HH, Sir Godfrey Gregg D.Div
“O earth, earth, earth — hear the word of the Lord!” Jeremiah 22:29
If I go down into hopeless captivity, it is not for lack of abundant expostulation.
There are voices of the Bible. The prophets still speak with me, the evangelists, and the apostles. Now in admonition, and now in tenderest promise — they entreat me to consider the things which pertain to my peace. When I open the Scriptures, I am in contact with a living person, and that person is God.
There are voices of providence. Little things that happen every day remind me of the hideousness of evil — and the beauty of holiness. And sometimes a startling event, a piercing sorrow, a shattering bereavement — rouses me from my sleep to feel the near and solemn and blessed presence of God.
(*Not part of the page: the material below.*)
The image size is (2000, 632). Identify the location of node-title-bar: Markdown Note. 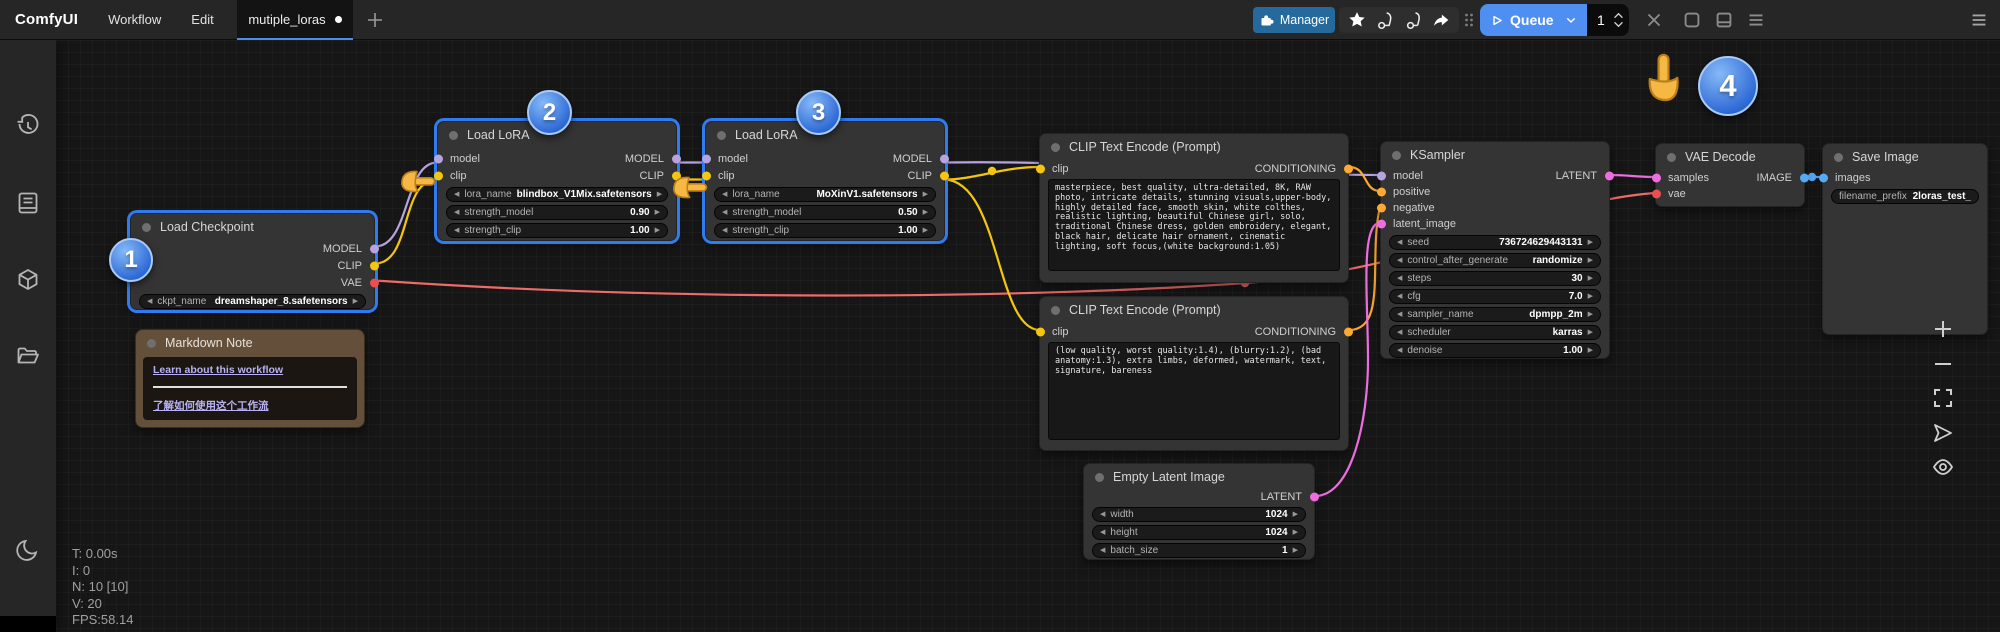
(250, 343).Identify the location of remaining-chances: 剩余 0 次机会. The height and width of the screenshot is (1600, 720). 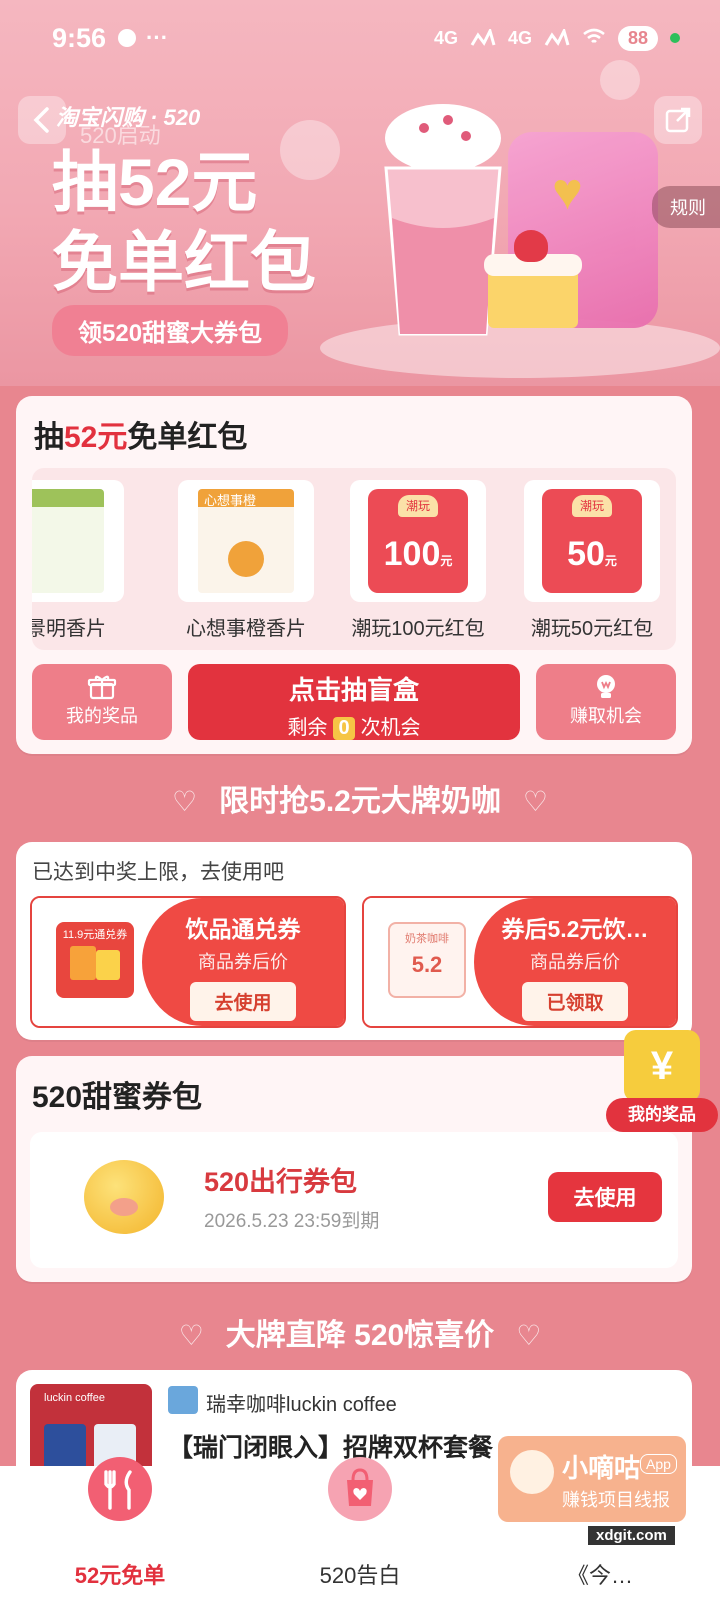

He lays His hand on me.
There are voices of friends. Had I not a mother who prayed for me, as Monica prayed for Augustine? Have I not a sister, a wife, a little child, “to cheer me on the tedious way, to fetch me when I go astray, to lift me when I totter down?” They are calling me home to the Father. They are the heralds of the King.
There are inner voices of conscience and heart.
In the name of Christ,
the desire for pardon,
the passion for purity,
the longing for God —
steal unbidden into my soul. It is like Jesus standing, in the Garden of the Sepulcher, behind Mary, and, though unseen, making His presence felt all the while.
Can I say “No” to all the voices of so loving a Lord? What more, what more, could He do for His vineyard? Why, when He looked that it should bring forth grapes — did it bring forth wild grapes?